Source: Table 2.2, SBTi Target-Setting Methods Documentation

The second option is to gradually increase the share of residual emissions addressed by durable CDR versus temporary CDR. In this case, companies would not have to report emissions by type of greenhouse gas. Instead, they would address their overall residual emissions each year through a distribution of temporary and durable CDR that, in total, would address 100 percent of residual emissions by 2050. Table 3 below details how the distribution of durable vs. temporary CDR would shift over time. The distribution is based on modeling from the Intergovernmental Panel on Climate Change.

Source: Table 2.4, SBTi Target-Setting Methods Documentation,

CDR quality guidance: SBTi also acknowledges that all CDR should adhere to quality and sustainability standards, providing the GHG Protocol Draft Land Sector and Removals Guidance as an example that will be explored through the consultation process.

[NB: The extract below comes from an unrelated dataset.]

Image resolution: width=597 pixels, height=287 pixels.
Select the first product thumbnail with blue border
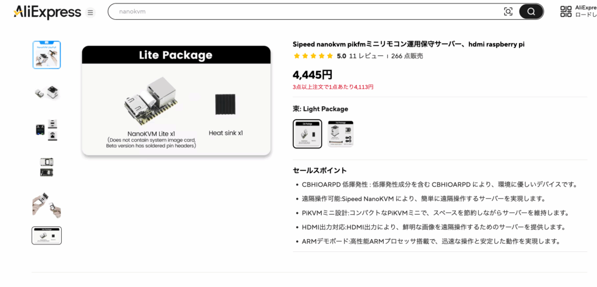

How might this draft standard impact the CDR field?

A stronger demand signal is needed to draw in continued investment in the development and deployment of existing and new CDR pathways. Without clear line of sight on demand, early-stage investors are less likely to back new startups and financial institutions are wary of financing construction of new technologies without a clear market. SBTi’s CNZ Standard v2 has the potential to provide that stronger demand signal.

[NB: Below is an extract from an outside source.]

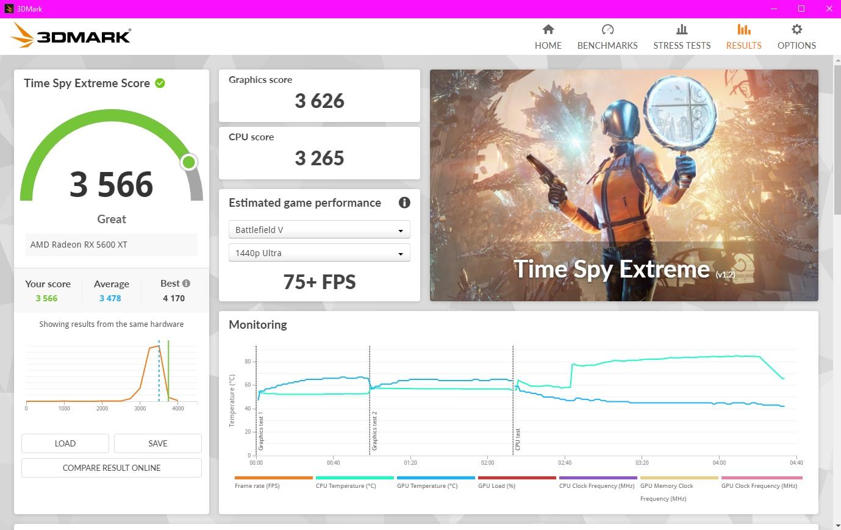Open the Battlefield V game dropdown

pyautogui.click(x=319, y=230)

In addition to signaling demand, this draft guidance rightly emphasizes the importance of accounting for the durability of the removals. It has the potential to guide corporates towards sourcing CDR in a way that acknowledges and accounts for the role that CDR with different durability thresholds has to play. Finally, it rightly emphasizes quality, and guides corporates toward setting a high bar on that.

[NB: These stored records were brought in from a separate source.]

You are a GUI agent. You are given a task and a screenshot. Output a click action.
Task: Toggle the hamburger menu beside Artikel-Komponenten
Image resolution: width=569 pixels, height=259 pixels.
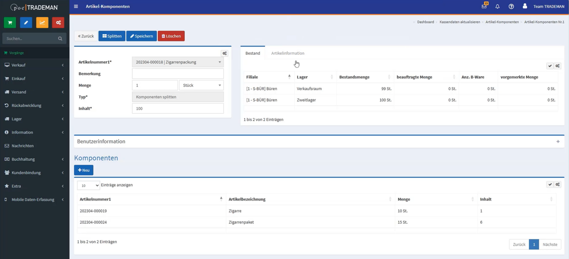[x=75, y=6]
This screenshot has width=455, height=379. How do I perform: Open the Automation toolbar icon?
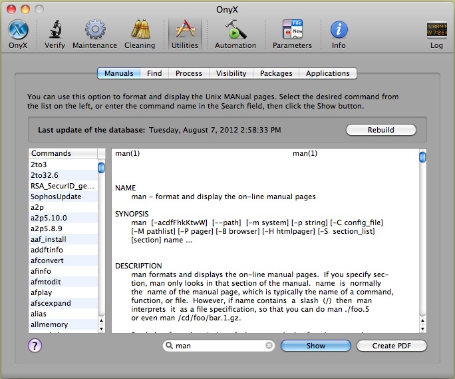pos(235,31)
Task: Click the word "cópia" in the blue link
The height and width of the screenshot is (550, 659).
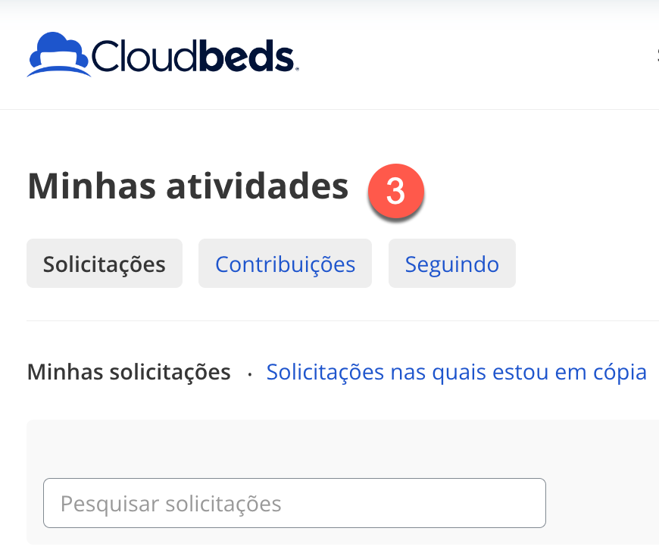Action: [620, 373]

Ultimately, the impact of SBTi’s CNZ Standard on the CDR field will vary significantly depending on the final version of the standard. Each of the options presented in the draft standard have implications for the total amount of emissions that would need to be addressed by CDR. Each option may also impact the number of companies that adopt SBTi-approved net-zero targets.

An illustrative estimate of the varying impacts this draft standard might have is below in Exhibit 2. As outlined in Table 1 and Table 2 in this article, a different percentage of residual emissions would need to be addressed through durable CDR in the “like-for-like” and the gradual transition approach to durability. SBTi’s Target-Setting Methods Documentation outlines how each of these approaches to durability would affect CDR requirements for what they call “an archetype aviation company” that has 34 tons of carbon dioxide as residual emissions in its net-zero year.

Comparing this example company’s CDR requirements for each of the two durability approaches shows that each year, the “like-for-like” approach creates a larger requirement for durable CDR. In the near-term, there would be approximately 2.5 times more demand for durable CDR from 2030 to 2035 under the “like-for-like” approach, though overall CDR demand may be greater under the gradual transition approach.

Exhibit 2.

Carbon removal targets in SBTi’s standard can create a near term demand signal for CDR. Regardless of the exact number of tons of residual emissions, the “like-for-like” approach may generate 2.5 times as much demand for durable CDR between 2030 and 2035 for a single company, though the gradual transition may create more overall CDR demand. Adoption rates by companies may vary based on the approach chosen for the final standard, so the total increase in demand for durable CDR in the next five years may be lower than 2.5 times. The residual emissions in this figure are based on the archetype aviation company in Tables 2.3 and 2.5 in SBTi Target-Setting Methods Documentation.

What is next for the revision process?

The public consultation process on the draft of the Corporate Net-Zero Standard is now open and will run until June 1, 2025. SBTi is also convening Expert Working Groups to provide feedback on the draft standard. A second draft and consultation process are expected later this year, as well as pilot testing by companies.

RMI will be analyzing and sharing more insights on the different options presented by SBTi throughout the process.